◆ What is needed ◆
Give the lines again exactly as they appear, beginning at the one with "Definitions (832, 863)" and ending at the last line of the records.

◆ Data to use ◆
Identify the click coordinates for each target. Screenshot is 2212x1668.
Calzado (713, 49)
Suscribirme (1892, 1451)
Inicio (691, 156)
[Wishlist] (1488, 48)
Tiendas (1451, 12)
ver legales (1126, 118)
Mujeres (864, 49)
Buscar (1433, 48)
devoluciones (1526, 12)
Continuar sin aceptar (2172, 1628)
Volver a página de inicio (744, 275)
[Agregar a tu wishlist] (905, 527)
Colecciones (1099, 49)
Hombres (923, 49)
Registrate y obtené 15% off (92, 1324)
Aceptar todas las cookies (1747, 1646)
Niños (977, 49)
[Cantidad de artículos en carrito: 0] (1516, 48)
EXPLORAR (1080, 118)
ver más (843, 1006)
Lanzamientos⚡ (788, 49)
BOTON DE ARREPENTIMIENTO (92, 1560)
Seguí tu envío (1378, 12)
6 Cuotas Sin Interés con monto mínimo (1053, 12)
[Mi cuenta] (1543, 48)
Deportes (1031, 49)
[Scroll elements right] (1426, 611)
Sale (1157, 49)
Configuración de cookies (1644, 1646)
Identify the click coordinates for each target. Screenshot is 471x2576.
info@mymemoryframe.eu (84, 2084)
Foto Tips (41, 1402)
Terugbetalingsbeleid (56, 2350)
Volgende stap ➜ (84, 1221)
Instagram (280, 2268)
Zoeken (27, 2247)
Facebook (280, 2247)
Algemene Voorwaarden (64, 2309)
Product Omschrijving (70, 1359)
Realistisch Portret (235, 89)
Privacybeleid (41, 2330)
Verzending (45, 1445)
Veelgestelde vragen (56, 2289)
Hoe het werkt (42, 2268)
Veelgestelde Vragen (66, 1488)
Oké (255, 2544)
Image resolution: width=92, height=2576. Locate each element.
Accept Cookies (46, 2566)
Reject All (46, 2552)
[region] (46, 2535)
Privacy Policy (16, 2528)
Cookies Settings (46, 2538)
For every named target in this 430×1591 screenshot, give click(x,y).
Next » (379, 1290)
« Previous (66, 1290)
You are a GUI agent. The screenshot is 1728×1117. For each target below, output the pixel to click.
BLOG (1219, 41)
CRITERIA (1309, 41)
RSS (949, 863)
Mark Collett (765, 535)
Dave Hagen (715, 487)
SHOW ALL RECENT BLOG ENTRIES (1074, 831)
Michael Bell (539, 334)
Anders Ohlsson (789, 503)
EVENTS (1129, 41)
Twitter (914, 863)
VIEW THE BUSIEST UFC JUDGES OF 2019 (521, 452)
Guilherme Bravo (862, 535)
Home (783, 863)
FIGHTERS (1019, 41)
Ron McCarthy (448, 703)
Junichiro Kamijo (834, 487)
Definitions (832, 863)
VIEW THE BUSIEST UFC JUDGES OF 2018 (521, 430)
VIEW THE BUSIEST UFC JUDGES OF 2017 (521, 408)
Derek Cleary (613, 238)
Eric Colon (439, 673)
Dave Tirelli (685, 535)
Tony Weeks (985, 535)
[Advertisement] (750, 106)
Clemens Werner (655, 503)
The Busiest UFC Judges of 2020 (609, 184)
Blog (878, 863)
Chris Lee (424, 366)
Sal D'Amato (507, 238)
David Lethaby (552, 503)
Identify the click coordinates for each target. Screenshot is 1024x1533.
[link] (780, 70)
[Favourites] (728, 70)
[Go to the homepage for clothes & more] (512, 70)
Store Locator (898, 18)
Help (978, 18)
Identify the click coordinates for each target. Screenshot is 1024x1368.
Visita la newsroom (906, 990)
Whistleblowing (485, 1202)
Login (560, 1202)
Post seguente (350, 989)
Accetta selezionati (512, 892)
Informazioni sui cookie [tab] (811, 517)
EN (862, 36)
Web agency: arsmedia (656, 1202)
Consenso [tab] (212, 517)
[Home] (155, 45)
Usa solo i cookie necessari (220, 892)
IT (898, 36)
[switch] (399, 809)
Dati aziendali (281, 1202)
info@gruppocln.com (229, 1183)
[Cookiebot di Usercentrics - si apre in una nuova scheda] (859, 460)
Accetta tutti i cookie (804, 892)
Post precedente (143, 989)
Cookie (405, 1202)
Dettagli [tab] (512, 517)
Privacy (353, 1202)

◆ Output for this task ◆
Definitions (832, 863)
VIEW THE BUSIEST UFC JUDGES OF 2018 (521, 430)
VIEW THE BUSIEST UFC JUDGES OF 2017 (521, 408)
Derek Cleary (613, 238)
Eric Colon (439, 673)
Dave Tirelli (685, 535)
Tony Weeks (985, 535)
[Advertisement] (750, 106)
Clemens Werner (655, 503)
The Busiest UFC Judges of 2020 (609, 184)
Blog (878, 863)
Chris Lee (424, 366)
Sal D'Amato (507, 238)
David Lethaby (552, 503)
Identify the click coordinates for each target. Screenshot is 1024x1533.
[link] (780, 70)
[Favourites] (728, 70)
[Go to the homepage for clothes & more] (512, 70)
Store Locator (898, 18)
Help (978, 18)
Identify the click coordinates for each target. Screenshot is 1024x1368.
Visita la newsroom (906, 990)
Whistleblowing (485, 1202)
Login (560, 1202)
Post seguente (350, 989)
Accetta selezionati (512, 892)
Informazioni sui cookie [tab] (811, 517)
EN (862, 36)
Web agency: arsmedia (656, 1202)
Consenso [tab] (212, 517)
[Home] (155, 45)
Usa solo i cookie necessari (220, 892)
IT (898, 36)
[switch] (399, 809)
Dati aziendali (281, 1202)
info@gruppocln.com (229, 1183)
[Cookiebot di Usercentrics - si apre in una nuova scheda] (859, 460)
Accetta tutti i cookie (804, 892)
Post precedente (143, 989)
Cookie (405, 1202)
Dettagli [tab] (512, 517)
Privacy (353, 1202)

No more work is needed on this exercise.